The assessment activities included:
-
Reviewing Kubernetes cluster architecture and infrastructure topology
-
Collecting node-level CPU and memory utilization metrics
-
Evaluating Kubernetes runtime, networking, and storage configurations
-
Assessing RabbitMQ cluster sizing, persistence, quorum, and resource allocation
-
Analyzing Redis persistence architecture and storage performance
-
Reviewing autoscaling implementation and workload scheduling strategy
-
Identifying security gaps and operational risks
-
Benchmarking existing configurations against Kubernetes best practices
Based on the findings, PT Boer Technology produced a prioritized recommendation roadmap covering critical, medium, and low-priority improvements.
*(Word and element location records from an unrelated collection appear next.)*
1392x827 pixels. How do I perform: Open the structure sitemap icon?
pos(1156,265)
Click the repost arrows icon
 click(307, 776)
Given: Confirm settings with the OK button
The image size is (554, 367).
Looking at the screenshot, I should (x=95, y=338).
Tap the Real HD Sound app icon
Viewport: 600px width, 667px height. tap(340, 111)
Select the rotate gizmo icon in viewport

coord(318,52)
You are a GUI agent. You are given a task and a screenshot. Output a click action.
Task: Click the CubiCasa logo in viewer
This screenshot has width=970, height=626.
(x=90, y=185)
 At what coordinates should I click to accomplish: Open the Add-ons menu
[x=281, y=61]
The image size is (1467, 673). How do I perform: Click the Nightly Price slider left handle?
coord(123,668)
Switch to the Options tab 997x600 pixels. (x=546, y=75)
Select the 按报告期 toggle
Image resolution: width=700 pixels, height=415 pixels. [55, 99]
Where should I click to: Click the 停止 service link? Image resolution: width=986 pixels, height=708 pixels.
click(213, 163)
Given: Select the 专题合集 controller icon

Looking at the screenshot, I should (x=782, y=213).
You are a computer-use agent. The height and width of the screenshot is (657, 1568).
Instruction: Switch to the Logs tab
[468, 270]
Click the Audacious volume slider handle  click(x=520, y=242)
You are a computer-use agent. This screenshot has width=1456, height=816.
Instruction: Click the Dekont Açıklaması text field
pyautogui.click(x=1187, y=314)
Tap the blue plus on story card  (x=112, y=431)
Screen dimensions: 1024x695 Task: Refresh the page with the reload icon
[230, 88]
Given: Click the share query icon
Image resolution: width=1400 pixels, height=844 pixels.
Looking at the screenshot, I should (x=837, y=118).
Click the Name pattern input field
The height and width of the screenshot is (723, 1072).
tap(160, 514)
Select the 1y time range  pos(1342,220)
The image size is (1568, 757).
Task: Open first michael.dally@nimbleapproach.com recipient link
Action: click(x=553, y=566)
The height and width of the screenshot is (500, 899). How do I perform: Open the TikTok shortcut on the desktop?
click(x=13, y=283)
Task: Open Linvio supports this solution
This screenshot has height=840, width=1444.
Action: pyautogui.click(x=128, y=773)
Key recommendations included:
-
Kubernetes cluster upgrade to supported stable versions
-
Migration from legacy HPA APIs to autoscaling/v2
-
Implementation of Pod Security baseline policies
-
ETCD storage expansion for production-grade scalability
-
Deployment of PodDisruptionBudget protections
-
Redis storage migration from shared RWX storage to dedicated RWO volumes
-
RabbitMQ memory watermark optimization
-
Compute resource right-sizing for improved scheduler efficiency
-
Implementation of Descheduler and TopologySpreadConstraint
-
Adoption of Gateway API architecture for traffic management modernization
Results
The assessment provided financial insitution with a comprehensive operational visibility framework and a phased modernization roadmap for the critical system on Kubernetes platform.
Key outcomes included:
-
Complete visibility into Kubernetes cluster health and workload utilization
-
Identification of production stability and scalability bottlenecks
-
Structured prioritization of infrastructure improvements based on operational impact
-
Risk mitigation recommendations for RabbitMQ quorum and Redis persistence
-
Identification of inefficient compute allocation across stateful workloads
-
Security hardening recommendations aligned with Kubernetes best practices
-
Scalability improvement roadmap for autoscaling and workload distribution
-
Foundation for future Kubernetes platform modernization initiatives
Before
-
Kubernetes cluster operated on End-of-Life versions
-
Redis workloads relied on shared NFS storage with SPOF risk
-
RabbitMQ memory configuration operated near OOM threshold
-
No Pod Security enforcement implemented
-
Limited workload disruption safeguards
-
Manual traffic management configuration using nginx.conf
-
Cluster resource reservations not fully optimized
-
HPA implementation limited to CPU-based autoscaling
After
-
Clear modernization roadmap established for cluster upgrade and optimization
-
Production risks identified with mitigation recommendations
-
Redis persistence architecture improvement plan defined
-
RabbitMQ operational resilience and quorum protection strategy established
-
Security baseline implementation framework documented
-
Autoscaling enhancement strategy prepared using autoscaling/v2
-
Infrastructure scalability and workload balancing improvements defined
-
Operational governance and Kubernetes best-practice alignment strengthened
Takeaways
-
Large-scale Kubernetes environments require periodic operational assessments to maintain production readiness and scalability.
-
Stateful services such as RabbitMQ and Redis require dedicated architecture optimization to avoid performance bottlenecks and operational risks.
-
Incremental modernization strategies allow organizations to improve infrastructure reliability while minimizing disruption to critical services.